I’m interviewing this spring to find my next gig after this postdoc, which is a convenient way for me to excuse my lack of posting. Applying for jobs is in a way a job in itself, with attendant time sinks and things popping up, etc. One thing that struck me is the sheer inefficiency of the process. This is my third time applying, and I think I sent in about 60 applications (most of which I had no chance for, in retrospect) for academic and research lab positions. Most of my comments here relate to the academic market.

Different places want different things. Some schools don’t want a cover letter. Some do. Some want you to email the application as a single PDF. Some want you to fill out half the information on your CV into a web form and then also submit your CV. Some schools want a combined two-page research and teaching statement, and some want them separately (or with page requirements for each).

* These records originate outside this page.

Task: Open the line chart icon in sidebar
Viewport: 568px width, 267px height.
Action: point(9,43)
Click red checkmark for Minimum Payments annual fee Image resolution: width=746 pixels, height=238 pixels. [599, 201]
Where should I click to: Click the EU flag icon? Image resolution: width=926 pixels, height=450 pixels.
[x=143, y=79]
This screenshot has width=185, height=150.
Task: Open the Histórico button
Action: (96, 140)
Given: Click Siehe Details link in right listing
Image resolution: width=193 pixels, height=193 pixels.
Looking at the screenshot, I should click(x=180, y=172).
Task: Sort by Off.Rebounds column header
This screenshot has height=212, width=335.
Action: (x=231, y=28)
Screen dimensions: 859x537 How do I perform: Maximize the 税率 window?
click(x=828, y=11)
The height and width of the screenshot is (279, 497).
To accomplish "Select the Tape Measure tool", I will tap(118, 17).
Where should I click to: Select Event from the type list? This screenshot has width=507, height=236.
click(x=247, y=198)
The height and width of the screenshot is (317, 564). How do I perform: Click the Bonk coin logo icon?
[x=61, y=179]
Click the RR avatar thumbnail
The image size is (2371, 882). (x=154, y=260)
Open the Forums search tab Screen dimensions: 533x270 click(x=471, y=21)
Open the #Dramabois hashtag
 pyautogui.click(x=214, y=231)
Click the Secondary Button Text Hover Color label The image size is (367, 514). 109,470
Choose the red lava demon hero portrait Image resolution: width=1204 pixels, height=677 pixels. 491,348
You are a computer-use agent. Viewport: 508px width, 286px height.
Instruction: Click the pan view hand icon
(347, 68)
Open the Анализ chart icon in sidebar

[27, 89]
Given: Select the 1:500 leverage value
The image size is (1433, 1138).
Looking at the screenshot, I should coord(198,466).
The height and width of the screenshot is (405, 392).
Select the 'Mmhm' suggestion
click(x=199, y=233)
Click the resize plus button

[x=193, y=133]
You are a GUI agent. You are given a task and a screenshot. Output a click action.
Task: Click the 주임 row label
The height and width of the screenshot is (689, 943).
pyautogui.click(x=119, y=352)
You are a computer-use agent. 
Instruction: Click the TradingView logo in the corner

Some don’t want any teaching statement. Some schools want letters sent directly, some will email a link to your recommenders, some want hardcopy letters, and some will request letters only from a few applicants. Some want 3 letters, some 5, and some up to 8. Some places have a common interface like AJO. Many schools use the same software package (like RAPS at Columbia).

The bewildering variety of formats makes it hard for applicants to keep their recommenders (who are busy people) informed. I sent my recommenders endless emails with lists of which schools wanted what, which schools they should have heard from, and which schools will only contact them if I made the first cut (in which case, could they let me know for my own records?). What if your application somewhere is rejected because they sent an automated email to your letter writers without informing you and it was eaten by their spam filter? This would hardly be fair, but I imagine that it does happen. I’m not sure what is to be done, but it seems like moving to a common format like the AMS Coversheet may not be a bad move, or using some kind of letter warehousing service.

Another related factor which contributes to inefficiency and psychological distress is the lack of feedback regarding the status of one’s application. I got a rejection letter from last year’s job search in October of this year. Did they really made the decision only then, or were they just flushing their buffer? I’d prefer a form rejection letter early to the ambiguity even from the place that wants a “mixed-signal circuit” expert but welcomes “excellent candidates in all areas.” Just getting an email saying “sorry, you’re not a good fit” can help refocus the applicant’s attention on those openings which are still “open.” It’s a buyers market — there are 300 applicants for each open position, so perhaps departments don’t have time to send all of those letters. But emails are cheap!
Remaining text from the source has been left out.